▶ **Prompt a**
Can you give back only the entries from the line with "You are a computer-use agent. Image resolution: width=1592" up to and including the line with "point(1821,823)", with "Instruction" switched to "Command" and everything else unchanged?

▶ **Selected passage**
This week we have the “lightest production bike in the world”, custom Pinarellos, Peter Sagan’s S-Works Tarmac and much more

Tifosi Mons

At the Cycle Show Tifosi revealed what its claiming is the “lightest production bike in the world”. It’s made of three different types of carbon and comes with a mind-bogglingly bling specification.

What’s more, it’s available to buy, too, and at a not unreasonable price of £1999.

Boardman’s classy commuting bikes

Also revealed this week is a new series of classy commuting bikes from Boardman. The trio are aluminium framed, two come with carbon forks and one with, believe it or not, Di2!

That’s right, the top specced bike comes with Shimano Alfine Di2 11 speed hub gears and belt drive for the eye watering price of £1999.

Aqua Blue choose to ride “innovative 3T Strada aero bike”

Pro Continental team Aqua Blue has chosen to ride the new 3T Strada aero bike for the 2018 season, despite the fact it only comes as a single ring setup and with 28mm tyres.

It’s unclear currently how closely the team with stick to the current bike’s designs, with 3T saying Aqua Blue will be announcing other partnerships soon.

▶ **Prompt b**
Could you pick up the weekly bike news roundup after its last sentence and keep it going?

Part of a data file

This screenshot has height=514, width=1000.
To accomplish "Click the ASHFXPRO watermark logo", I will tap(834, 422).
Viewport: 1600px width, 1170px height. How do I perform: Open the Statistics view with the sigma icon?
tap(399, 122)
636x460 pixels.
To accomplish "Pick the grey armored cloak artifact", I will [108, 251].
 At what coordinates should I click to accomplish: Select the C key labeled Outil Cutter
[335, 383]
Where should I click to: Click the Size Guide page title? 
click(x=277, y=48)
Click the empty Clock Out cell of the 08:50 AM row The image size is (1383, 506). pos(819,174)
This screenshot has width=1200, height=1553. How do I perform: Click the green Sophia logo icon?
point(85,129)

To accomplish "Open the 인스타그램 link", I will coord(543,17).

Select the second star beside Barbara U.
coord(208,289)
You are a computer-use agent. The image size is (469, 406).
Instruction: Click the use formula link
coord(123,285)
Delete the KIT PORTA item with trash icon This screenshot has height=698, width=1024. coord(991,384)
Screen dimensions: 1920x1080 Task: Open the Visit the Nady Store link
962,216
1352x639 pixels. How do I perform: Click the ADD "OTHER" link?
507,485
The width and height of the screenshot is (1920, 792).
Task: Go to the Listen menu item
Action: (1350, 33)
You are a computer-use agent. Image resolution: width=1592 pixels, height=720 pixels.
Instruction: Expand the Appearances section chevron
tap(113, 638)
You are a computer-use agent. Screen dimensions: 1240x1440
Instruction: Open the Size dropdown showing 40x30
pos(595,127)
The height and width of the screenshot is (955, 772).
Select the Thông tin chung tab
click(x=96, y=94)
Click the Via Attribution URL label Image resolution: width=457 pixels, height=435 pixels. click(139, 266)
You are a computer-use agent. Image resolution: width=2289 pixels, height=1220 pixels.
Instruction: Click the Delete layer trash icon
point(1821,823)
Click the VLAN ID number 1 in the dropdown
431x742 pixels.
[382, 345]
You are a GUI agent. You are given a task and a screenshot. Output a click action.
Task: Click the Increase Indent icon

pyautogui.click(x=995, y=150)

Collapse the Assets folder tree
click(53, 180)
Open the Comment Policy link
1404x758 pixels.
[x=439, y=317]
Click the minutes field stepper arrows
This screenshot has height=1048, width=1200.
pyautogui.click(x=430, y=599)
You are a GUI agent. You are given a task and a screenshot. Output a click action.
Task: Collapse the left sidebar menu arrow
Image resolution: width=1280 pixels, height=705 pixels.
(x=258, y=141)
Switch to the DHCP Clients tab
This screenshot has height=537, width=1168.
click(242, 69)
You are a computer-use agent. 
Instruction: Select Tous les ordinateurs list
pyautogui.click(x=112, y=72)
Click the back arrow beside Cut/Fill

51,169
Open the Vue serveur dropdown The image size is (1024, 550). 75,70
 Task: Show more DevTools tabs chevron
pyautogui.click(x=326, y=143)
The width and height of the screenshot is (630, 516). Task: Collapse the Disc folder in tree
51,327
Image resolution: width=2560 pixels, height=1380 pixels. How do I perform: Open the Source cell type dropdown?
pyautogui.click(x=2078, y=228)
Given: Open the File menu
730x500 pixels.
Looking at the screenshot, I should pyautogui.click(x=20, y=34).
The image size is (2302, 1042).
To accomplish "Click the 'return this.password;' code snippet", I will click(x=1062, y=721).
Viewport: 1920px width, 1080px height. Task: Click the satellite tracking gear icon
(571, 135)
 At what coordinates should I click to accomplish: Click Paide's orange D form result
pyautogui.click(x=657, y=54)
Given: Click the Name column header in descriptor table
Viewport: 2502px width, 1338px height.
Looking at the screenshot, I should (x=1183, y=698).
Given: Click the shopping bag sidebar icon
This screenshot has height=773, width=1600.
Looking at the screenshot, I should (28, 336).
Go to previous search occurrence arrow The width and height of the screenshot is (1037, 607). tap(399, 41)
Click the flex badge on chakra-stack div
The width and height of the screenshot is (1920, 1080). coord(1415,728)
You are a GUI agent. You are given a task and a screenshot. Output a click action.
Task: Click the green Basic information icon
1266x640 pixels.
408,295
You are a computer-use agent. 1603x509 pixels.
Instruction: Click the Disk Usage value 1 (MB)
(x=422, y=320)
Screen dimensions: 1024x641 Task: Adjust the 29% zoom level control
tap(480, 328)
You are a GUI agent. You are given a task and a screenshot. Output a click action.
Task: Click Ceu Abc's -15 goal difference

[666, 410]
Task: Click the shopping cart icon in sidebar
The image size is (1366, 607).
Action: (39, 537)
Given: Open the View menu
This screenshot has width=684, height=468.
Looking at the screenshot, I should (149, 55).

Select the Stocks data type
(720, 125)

▶ **Reply a**
You are a computer-use agent. Image resolution: width=1592 pixels, height=720 pixels.
Command: Expand the Appearances section chevron
tap(113, 638)
You are a computer-use agent. Screen dimensions: 1240x1440
Command: Open the Size dropdown showing 40x30
pos(595,127)
The height and width of the screenshot is (955, 772).
Select the Thông tin chung tab
click(x=96, y=94)
Click the Via Attribution URL label Image resolution: width=457 pixels, height=435 pixels. click(139, 266)
You are a computer-use agent. Image resolution: width=2289 pixels, height=1220 pixels.
Command: Click the Delete layer trash icon
point(1821,823)

▶ **Reply b**
Custom Pinarellos raced at Worlds

Team Sky riders Kwiatkowski and Moscon  have taken to Instagram to reveal some pretty gorgeous looking custom paint jobs on their Pinarello F10s.

Kwiatkowski, who’ll be riding for the Polish national team, has his done up in a glossy red and white finish.

Peter Sagan’s Specialized Tarmac Ultralight

Peter Sagan’s Specialized Tarmac is a thing of beauty. An iridescent silver paint job only adds 10g to the frame, making it one of Specialized super limited Ultralight models.

dhb enters the shoe market

Earlier this week dhb announced that it was stepping into the world of cycling shoes.

The brand is launching four new shoes to market, with prices ranging between £70 and £120.

Cannondales: which model is right for you?

CW descending on the 2018 Cannondale Supersix Evo Disc

Looking to step into the varied world of Cannondale? Then you need to read our comprehensive, all knowing guide to the brand’s expansive range.

We go through the bikes, the materials, the technology and much more in helping you decide which model to buy.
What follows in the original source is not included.